Proving Olympiad Inequalities by Synergizing LLMs and Symbolic Reasoning
Zenan Li, Zhaoyu Li, Wen Tang, Xian Zhang, Yuan Yao, Xujie Si, Fan Yang, Kaiyu Yang, Xiaoxing Ma
TL;DR
This paper tackles the challenge of proving Olympiad-style inequalities by integrating neural and symbolic reasoning in a system called Lips. It partitions proof generation into two tactic families—scaling (symbolic) and rewriting (LLM-driven)—and uses a two-stage goal selection pipeline with symbolic filtering (homogeneity/decoupling) and neural ranking (chain-of-thought prompts) to efficiently search for subgoals.

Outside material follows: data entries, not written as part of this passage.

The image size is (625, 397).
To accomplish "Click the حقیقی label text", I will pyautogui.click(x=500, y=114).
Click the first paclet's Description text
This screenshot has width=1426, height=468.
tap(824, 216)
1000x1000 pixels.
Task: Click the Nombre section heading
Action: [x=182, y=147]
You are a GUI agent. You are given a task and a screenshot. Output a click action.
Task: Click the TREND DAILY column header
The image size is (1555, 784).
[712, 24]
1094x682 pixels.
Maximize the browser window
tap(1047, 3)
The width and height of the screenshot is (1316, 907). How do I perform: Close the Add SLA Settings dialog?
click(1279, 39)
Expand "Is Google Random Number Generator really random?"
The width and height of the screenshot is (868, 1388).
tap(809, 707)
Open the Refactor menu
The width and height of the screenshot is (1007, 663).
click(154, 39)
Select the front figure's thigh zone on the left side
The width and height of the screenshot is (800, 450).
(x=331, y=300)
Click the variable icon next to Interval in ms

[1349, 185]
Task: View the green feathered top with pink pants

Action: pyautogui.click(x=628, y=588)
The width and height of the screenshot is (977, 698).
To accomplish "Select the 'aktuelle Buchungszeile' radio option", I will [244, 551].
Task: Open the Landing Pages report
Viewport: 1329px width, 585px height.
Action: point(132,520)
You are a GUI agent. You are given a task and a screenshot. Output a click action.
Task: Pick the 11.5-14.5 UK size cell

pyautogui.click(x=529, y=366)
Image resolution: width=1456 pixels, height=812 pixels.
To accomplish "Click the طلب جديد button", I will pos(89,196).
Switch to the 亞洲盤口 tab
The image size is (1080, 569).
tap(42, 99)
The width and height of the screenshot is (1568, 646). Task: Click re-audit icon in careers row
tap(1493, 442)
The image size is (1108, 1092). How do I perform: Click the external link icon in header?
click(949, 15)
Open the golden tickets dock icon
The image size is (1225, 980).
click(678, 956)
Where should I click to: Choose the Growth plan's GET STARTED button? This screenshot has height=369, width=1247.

The approach yields human-readable, Lean-verifiable proofs and achieves state-of-the-art results on 161 inequalities, significantly outperforming both purely symbolic and purely neural baselines while avoiding additional training data. The work demonstrates the practicality and impact of neuro-symbolic integration for formal mathematical reasoning and points to pathways for broader domain coverage and automated tactic discovery.
Abstract
Large language models (LLMs) can prove mathematical theorems formally by generating proof steps (\textit{a.k.a.} tactics) within a proof system. However, the space of possible tactics is vast and complex, while the available training data for formal proofs is limited, posing a significant challenge to LLM-based tactic generation. To address this, we introduce a neuro-symbolic tactic generator that synergizes the mathematical intuition learned by LLMs with domain-specific insights encoded by symbolic methods. The key aspect of this integration is identifying which parts of mathematical reasoning are best suited to LLMs and which to symbolic methods. While the high-level idea of neuro-symbolic integration is broadly applicable to various mathematical problems, in this paper, we focus specifically on Olympiad inequalities (Figure~1). We analyze how humans solve these problems and distill the techniques into two types of tactics: (1) scaling, handled by symbolic methods, and (2) rewriting, handled by LLMs. In addition, we combine symbolic tools with LLMs to prune and rank the proof goals for efficient proof search. We evaluate our framework on 161 challenging inequalities from multiple mathematics competitions, achieving state-of-the-art performance and significantly outperforming existing LLM and symbolic approaches without requiring additional training data.